(Saved data entries)
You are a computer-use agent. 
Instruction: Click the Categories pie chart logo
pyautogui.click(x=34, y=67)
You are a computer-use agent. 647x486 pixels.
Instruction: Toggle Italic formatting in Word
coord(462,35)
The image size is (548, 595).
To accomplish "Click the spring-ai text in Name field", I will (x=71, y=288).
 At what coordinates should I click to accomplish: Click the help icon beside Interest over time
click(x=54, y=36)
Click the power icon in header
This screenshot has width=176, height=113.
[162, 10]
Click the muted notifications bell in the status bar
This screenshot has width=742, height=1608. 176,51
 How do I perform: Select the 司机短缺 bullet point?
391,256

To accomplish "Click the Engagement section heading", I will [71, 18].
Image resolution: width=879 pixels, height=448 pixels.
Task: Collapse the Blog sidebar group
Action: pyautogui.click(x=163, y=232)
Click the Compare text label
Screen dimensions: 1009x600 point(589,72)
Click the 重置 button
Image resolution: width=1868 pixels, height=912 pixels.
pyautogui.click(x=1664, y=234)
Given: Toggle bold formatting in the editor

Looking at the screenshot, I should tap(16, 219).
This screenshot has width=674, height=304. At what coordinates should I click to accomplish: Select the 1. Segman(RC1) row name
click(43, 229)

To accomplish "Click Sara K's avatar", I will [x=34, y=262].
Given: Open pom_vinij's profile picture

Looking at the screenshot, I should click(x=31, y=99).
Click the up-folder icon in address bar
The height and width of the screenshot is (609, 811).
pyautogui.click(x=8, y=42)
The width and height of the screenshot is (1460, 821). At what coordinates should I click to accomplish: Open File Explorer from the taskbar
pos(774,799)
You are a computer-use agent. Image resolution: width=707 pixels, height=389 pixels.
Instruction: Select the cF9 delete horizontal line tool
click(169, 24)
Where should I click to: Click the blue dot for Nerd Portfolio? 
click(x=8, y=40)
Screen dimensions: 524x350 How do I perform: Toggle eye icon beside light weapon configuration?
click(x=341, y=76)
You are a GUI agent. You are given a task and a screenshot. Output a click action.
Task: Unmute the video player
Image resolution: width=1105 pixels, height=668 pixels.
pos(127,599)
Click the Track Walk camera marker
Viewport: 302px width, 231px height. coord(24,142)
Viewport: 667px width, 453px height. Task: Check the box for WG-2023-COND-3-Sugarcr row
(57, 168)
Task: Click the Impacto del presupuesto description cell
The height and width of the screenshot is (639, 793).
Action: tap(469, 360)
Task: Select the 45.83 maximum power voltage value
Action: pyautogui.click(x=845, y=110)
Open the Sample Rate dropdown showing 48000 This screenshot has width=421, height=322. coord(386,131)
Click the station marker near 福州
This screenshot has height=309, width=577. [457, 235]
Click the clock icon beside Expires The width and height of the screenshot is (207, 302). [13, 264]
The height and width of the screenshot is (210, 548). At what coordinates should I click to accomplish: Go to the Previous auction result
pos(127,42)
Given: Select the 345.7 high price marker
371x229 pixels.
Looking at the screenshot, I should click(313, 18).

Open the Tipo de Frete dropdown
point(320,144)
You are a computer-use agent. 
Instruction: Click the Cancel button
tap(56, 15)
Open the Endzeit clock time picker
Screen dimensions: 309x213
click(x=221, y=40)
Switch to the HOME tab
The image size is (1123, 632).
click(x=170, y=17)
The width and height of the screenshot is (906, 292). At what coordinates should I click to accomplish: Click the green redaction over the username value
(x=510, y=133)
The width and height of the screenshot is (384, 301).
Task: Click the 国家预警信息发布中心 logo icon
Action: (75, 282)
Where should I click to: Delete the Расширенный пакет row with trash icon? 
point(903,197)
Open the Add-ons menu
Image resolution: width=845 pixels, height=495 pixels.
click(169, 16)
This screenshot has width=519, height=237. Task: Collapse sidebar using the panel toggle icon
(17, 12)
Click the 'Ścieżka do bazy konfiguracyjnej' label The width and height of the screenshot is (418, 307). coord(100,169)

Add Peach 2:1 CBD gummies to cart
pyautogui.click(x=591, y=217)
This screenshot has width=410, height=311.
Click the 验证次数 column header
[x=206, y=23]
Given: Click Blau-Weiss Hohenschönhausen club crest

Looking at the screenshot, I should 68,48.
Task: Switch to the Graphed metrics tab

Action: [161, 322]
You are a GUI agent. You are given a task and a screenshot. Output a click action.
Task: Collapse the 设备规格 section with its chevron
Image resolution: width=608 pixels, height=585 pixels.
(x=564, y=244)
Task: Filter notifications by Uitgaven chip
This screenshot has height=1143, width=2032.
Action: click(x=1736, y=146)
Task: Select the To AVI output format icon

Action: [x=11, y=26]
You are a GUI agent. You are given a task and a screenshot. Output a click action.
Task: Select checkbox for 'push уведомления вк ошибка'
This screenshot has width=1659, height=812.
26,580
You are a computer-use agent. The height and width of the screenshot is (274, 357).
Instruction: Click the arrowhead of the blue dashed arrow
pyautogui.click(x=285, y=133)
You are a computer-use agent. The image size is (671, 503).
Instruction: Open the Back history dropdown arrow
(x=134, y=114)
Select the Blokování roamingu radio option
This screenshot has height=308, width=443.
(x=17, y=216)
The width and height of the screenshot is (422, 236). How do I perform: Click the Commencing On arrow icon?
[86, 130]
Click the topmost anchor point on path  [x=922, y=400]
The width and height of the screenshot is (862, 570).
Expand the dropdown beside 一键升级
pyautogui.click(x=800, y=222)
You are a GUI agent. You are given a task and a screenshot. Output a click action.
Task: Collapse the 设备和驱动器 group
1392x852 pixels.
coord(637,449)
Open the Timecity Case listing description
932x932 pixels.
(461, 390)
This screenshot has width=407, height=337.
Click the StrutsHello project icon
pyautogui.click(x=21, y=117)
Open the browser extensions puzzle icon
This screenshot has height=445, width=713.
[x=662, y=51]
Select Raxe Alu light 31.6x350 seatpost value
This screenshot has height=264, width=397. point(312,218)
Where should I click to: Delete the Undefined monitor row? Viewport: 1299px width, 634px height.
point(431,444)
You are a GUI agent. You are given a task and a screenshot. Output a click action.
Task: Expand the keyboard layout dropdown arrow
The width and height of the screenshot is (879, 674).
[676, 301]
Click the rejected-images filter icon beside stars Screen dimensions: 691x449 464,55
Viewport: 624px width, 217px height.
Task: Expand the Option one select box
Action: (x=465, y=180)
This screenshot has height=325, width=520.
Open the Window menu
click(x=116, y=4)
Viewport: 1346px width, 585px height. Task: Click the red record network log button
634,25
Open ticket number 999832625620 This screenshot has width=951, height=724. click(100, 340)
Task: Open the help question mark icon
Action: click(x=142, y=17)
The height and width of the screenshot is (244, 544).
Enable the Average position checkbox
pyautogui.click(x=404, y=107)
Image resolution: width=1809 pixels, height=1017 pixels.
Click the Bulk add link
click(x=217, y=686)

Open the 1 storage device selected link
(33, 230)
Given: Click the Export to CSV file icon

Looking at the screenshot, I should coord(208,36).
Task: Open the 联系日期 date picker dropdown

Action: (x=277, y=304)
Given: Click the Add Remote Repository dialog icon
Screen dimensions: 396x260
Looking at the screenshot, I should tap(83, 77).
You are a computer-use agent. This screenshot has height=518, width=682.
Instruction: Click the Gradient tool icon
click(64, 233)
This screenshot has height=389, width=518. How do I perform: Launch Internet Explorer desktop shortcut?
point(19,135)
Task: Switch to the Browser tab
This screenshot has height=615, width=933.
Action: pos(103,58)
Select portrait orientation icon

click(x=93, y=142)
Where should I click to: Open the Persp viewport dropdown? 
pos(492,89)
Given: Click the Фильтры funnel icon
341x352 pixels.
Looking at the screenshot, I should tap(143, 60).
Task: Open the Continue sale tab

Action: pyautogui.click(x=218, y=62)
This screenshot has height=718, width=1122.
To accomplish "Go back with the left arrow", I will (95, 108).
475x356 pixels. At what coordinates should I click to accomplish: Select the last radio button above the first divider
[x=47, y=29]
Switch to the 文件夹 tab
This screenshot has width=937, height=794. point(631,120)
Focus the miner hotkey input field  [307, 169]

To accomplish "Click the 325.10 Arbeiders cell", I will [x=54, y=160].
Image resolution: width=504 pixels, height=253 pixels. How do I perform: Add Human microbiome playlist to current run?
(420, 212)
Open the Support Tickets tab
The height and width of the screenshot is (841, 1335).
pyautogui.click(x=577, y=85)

• [EXERCISE]: Filter the records above, keeping each line that contains the word "computer".

• [EXERCISE ANSWER]:
You are a computer-use agent. 
You are a computer-use agent. 647x486 pixels.
You are a computer-use agent. Image resolution: width=707 pixels, height=389 pixels.
You are a computer-use agent. 
You are a computer-use agent. The height and width of the screenshot is (274, 357).
You are a computer-use agent. The image size is (671, 503).
You are a computer-use agent. This screenshot has height=518, width=682.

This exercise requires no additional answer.